* SOURCE DOCUMENT:
In some cases, however, object class definitions are used statefully to create complex objects. We'll look at a number of alternatives that provide similar features without the complexities of stateful objects. We can identify stateful class definitions and then include meta-properties for valid or required ordering of method function calls. Statements such as If X.p() is called before X.q(), the results are undefined are outside the formalism of the language and are meta-properties of a class. Sometimes, stateful classes include the overhead of explicit assertions and error checking to assure that methods are used in the proper order. If we avoid stateful classes, we eliminate these kinds of overheads.

We'll also look at some techniques to write generic functions outside any polymorphic class definition. Clearly, we can rely on Callable classes to create a polymorphic class hierarchy. In some cases, this might be a needless overhead in a functional design.

Using an immutable namedtuple as a record

In Chapter 3Functions, Iterators, and Generators, we showed two common techniques to work with tuples. We've also hinted at a third way to handle complex structures. We can do any of the following, depending on the circumstances:

·        Use lambdas (or functions) to select a named item using the index

·        Use lambdas (or functions) with *parameter to select an item by parameter name, which maps to an index

·        Use namedtuples to select an item by attribute name or index

Our trip data, introduced in Chapter 4Working with Collections, has a rather complex structure. The data started as an ordinary time series of position reports. To compute the distances covered, we transposed the data into a sequence of legs with a start position, end position, and distance as a nested three-tuple.

Each item in the sequence of legs looks as follows as a three-tuple:

first_leg= ((37.54901619777347, -76.33029518659048), (37.840832, -76.273834), 17.7246)

This is a short trip between two points on the Chesapeake Bay.

A nested tuple of tuples can be rather difficult to read; for example, expressions such as first_leg[0][0] aren't very informative.

Let's look at the three alternatives for selected values out of a tuple. The first technique involves defining some simple selection functions that can pick items from a tuple by index position:

start= lambda leg: leg[0]

end= lambda leg: leg[1]

distance= lambda leg: leg[2]

latitude= lambda pt: pt[0]

longitude= lambda pt: pt[1]

With these definitions, we can use latitude(start(first_leg)) to refer to a specific piece of data.

These definitions don't provide much guidance on the data types involved. We can use a simple naming convention to make this a bit more clear. The following are some examples of selection functions that use a suffix:

start_point = lambda leg: leg[0]

distance_nm= lambda leg: leg[2]

latitude_value= lambda point: point[0]

When used judiciously, this can be helpful. It can also degenerate into an elaborately complex Hungarian notation as a prefix (or suffix) of each variable.

The second technique uses the *parameter notation to conceal some details of the index positions. The following are some selection functions that use the * notation:

start= lambda start, end, distance: start

end= lambda start, end, distance: end

distance= lambda start, end, distance: distance

latitude= lambda lat, lon: lat

longitude= lambda lat, lon: lon

With these definitions, we can use latitude(*start(*first_leg)) to refer to a specific piece of data. This has the advantage of clarity. It can look a little odd to see the * operator in front of the tuple arguments to these selection functions.

* DIRECTIONS:
- A) Which selection function names that use a suffix does the tuple excerpt give as examples?
- B) Reproduce everything in the tuple excerpt from "start_point = lambda" down to "of each variable.".

Stored data entries
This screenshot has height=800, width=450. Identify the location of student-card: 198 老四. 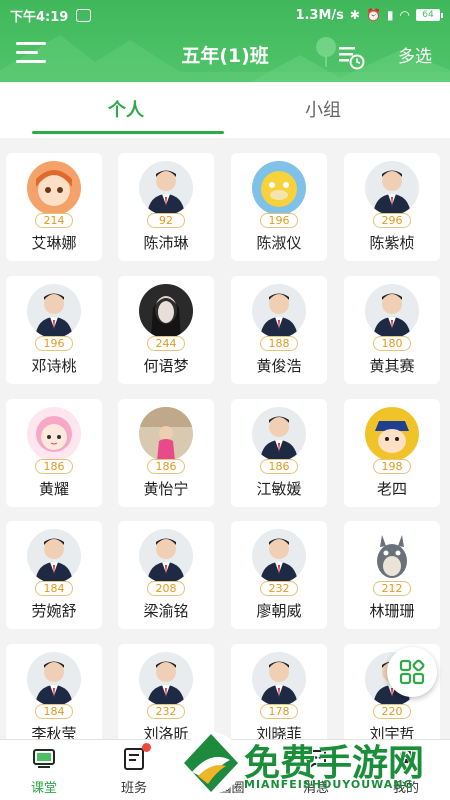
(392, 453). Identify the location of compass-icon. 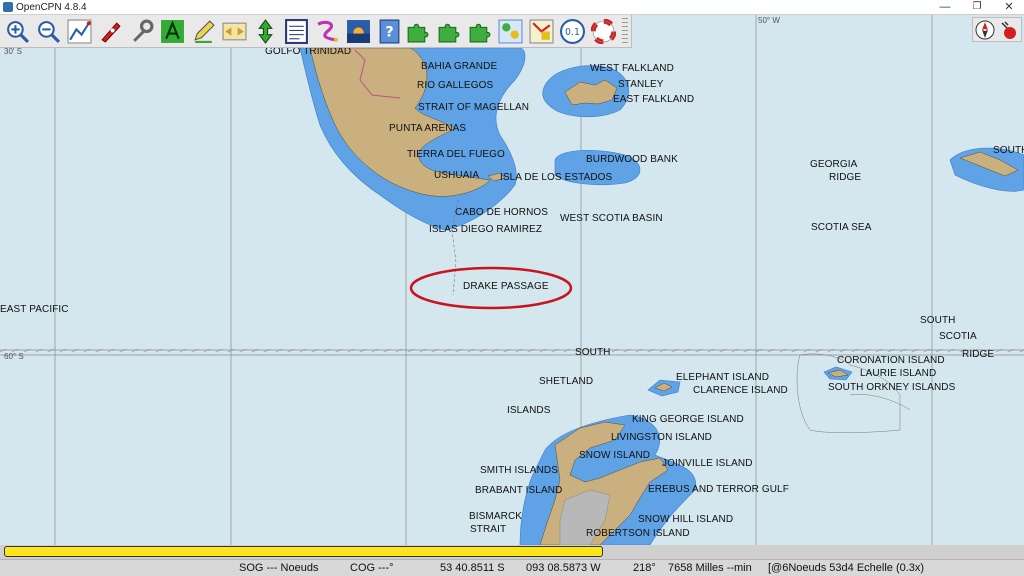
(985, 30).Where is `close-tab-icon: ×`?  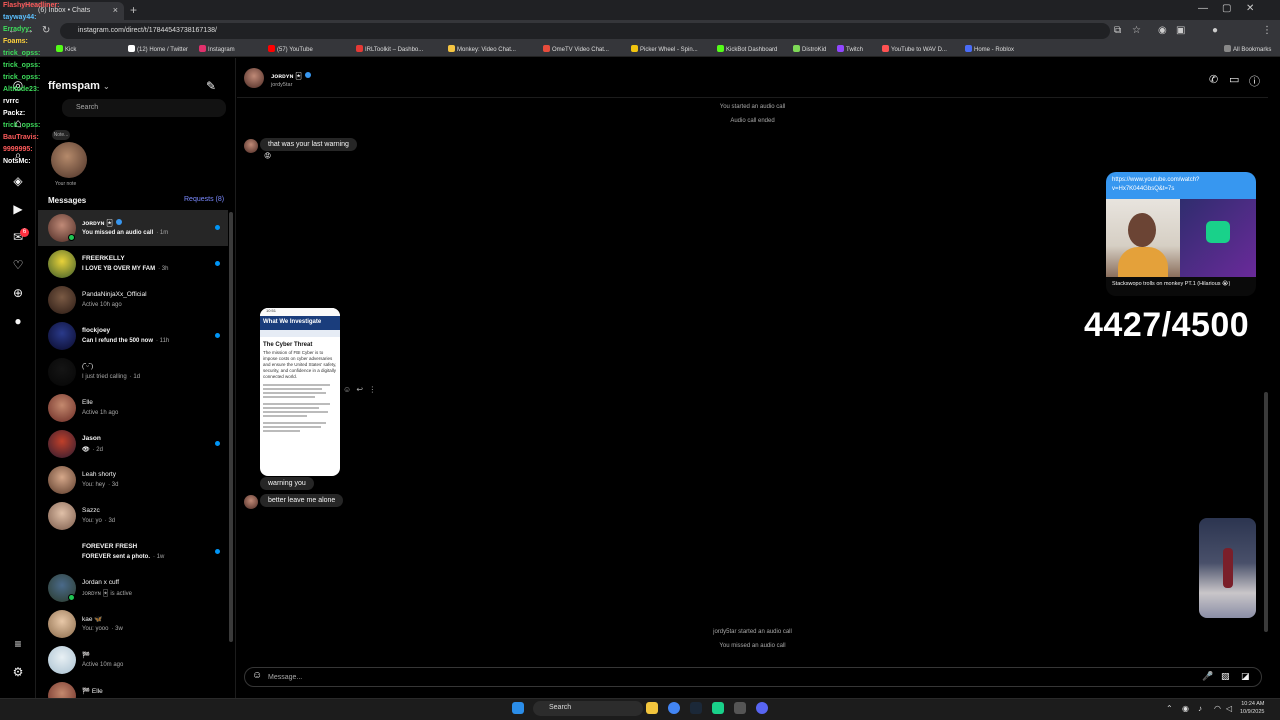 close-tab-icon: × is located at coordinates (116, 10).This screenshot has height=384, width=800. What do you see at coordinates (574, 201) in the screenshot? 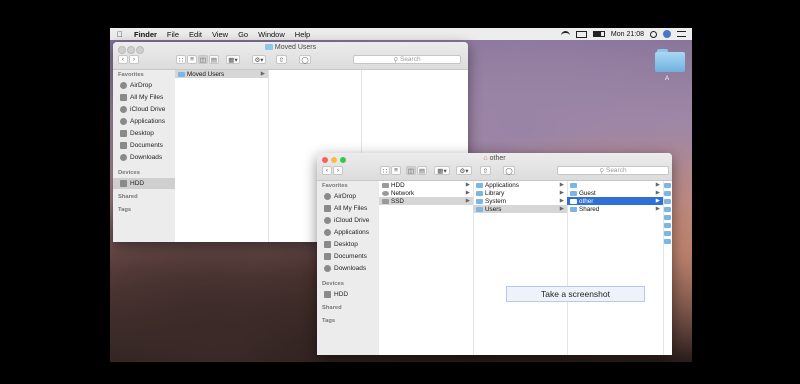
I see `home-folder-icon` at bounding box center [574, 201].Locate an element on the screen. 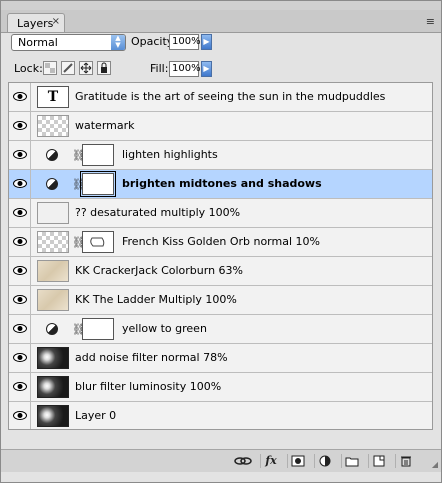 Image resolution: width=442 pixels, height=483 pixels. panel-titlebar: ◂◂ × is located at coordinates (221, 5). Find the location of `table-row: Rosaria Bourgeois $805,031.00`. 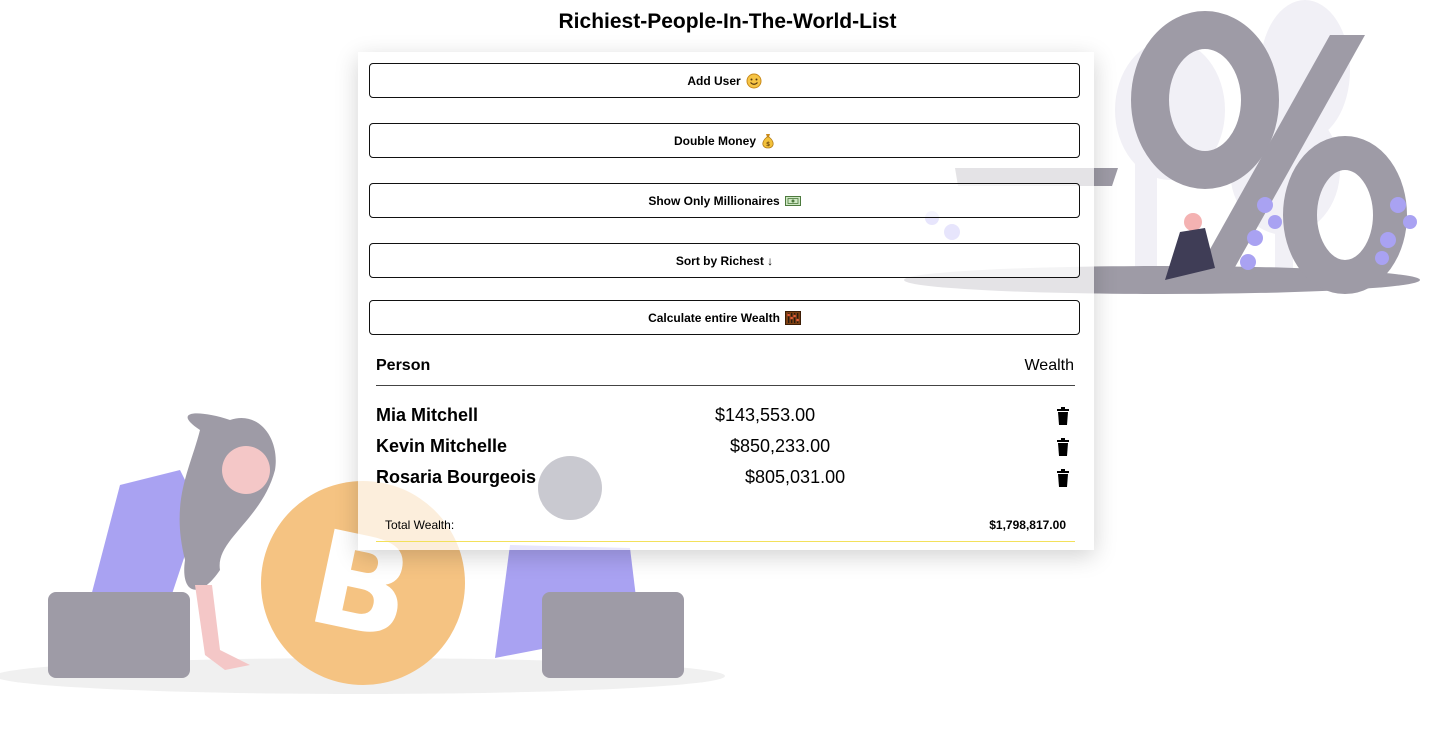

* ANSWERS:
- A) start_point, distance_nm, latitude_value

- B)
start_point = lambda leg: leg[0]

distance_nm= lambda leg: leg[2]

latitude_value= lambda point: point[0]

When used judiciously, this can be helpful. It can also degenerate into an elaborately complex Hungarian notation as a prefix (or suffix) of each variable.